Having considered the person of Jesus, we now inquire into the passage's teaching about his work.
  1. Jesus the Suffering Son of Man. 16:21-25.

    "From that time on
    Jesus began to explain to his disciples that he must go to Jerusalem and suffer many things at the hands of the elders, chief priests and teachers of the law, and that he must be killed..." (16:21).

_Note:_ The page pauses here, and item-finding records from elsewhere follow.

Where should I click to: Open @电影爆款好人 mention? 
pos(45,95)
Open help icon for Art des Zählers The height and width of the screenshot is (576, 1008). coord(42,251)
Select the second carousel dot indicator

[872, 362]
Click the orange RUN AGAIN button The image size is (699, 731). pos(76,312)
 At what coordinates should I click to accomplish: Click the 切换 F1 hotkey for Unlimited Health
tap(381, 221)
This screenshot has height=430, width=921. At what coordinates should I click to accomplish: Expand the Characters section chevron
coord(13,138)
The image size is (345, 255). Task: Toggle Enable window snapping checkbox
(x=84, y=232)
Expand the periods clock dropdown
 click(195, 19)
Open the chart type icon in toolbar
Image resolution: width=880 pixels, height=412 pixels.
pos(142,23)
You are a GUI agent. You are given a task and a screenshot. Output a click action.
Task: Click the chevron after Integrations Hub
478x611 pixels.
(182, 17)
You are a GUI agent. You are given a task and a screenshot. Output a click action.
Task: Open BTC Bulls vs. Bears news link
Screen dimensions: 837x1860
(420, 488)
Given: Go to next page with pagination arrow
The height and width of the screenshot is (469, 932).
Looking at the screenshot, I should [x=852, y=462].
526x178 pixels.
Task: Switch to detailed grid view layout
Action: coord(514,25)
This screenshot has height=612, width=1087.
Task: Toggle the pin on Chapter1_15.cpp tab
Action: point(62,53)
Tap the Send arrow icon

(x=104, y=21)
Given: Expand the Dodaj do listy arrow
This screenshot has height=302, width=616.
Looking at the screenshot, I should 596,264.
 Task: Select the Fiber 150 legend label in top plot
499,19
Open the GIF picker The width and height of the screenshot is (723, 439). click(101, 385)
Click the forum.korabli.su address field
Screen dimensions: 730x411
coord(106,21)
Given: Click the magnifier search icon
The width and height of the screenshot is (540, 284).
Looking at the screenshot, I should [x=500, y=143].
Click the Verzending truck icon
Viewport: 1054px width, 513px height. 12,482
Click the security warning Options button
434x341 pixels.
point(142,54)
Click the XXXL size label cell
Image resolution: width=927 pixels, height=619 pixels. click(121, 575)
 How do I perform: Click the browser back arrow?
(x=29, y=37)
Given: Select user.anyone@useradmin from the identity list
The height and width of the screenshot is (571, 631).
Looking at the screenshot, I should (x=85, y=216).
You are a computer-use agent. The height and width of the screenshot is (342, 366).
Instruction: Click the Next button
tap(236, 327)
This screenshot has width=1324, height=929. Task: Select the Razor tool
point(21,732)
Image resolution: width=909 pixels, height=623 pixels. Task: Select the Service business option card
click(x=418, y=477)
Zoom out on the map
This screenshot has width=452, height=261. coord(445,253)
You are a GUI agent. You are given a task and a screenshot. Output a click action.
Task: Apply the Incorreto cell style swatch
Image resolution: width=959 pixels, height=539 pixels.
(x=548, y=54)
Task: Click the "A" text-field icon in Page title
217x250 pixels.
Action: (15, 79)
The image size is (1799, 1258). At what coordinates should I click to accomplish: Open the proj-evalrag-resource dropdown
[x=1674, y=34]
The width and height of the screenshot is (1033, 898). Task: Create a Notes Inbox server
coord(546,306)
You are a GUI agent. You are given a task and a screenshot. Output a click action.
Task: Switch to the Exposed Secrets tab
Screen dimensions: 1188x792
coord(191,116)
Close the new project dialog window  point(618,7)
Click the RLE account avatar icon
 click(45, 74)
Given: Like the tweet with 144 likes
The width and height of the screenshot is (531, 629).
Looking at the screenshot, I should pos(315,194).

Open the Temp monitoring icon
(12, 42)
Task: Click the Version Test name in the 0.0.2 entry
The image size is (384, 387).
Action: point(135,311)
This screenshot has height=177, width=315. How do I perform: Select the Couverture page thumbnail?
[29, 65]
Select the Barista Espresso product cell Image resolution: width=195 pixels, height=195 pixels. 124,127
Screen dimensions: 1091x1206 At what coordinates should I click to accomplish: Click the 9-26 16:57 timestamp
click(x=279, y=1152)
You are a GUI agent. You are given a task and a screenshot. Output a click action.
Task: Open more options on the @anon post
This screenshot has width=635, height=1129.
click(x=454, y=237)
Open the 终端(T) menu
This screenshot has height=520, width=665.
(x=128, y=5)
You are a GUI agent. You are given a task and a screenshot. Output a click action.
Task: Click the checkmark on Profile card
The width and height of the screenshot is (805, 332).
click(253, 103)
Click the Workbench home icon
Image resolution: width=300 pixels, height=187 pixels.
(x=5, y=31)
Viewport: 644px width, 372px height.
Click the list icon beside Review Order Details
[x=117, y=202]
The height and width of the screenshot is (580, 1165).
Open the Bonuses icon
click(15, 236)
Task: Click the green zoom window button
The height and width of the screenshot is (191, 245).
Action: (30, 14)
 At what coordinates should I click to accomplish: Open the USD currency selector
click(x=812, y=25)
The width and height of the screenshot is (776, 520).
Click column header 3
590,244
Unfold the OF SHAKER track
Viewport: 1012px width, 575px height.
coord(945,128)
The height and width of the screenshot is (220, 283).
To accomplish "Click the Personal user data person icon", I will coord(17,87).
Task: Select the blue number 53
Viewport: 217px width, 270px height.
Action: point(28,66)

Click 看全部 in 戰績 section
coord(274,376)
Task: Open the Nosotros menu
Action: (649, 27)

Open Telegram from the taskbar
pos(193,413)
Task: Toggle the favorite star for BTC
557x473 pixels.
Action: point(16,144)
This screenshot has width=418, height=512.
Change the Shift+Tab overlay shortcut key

    1. The time of the disclosure. Here for the first time in Mt, Jesus expressly foretells his passion. One reason for his choosing to make this disclosure at this particular time, and to his disciples exclusively, has already been considered (cf. the above comments on 16:13-20 as a "turning point"). Another reason is that Peter has just confessed him to be the Christ, or Messiah (v. 16). In face of this confession, the disclosure of v. 21 discourages the disciples from entertaining and propagating false concepts of Messiahship. For the same reason Jesus, having just pronounced Peter "blessed" for his confession (v. 17), proceeds immediately to warn his disciples "not to tell anyone" that he is the Christ (v. 20). Just how urgently the disciples needed both the warning and the disclosure, may be judged from Peter's response in v. 22 ("Never, Lord! This shall never happen to you"), and from Jesus' counter-response in v. 23 ("Out of my sight, Satan! You are a stumbling block to me; you do not have in mind the things of God, but the things of men"). Having just received revelation from God the Father, Peter now (however unwittingly) rejects revelation from God the Son, heeds instead the voice of Satan, and consequently confronts Jesus with the same temptation he had faced in the wilderness.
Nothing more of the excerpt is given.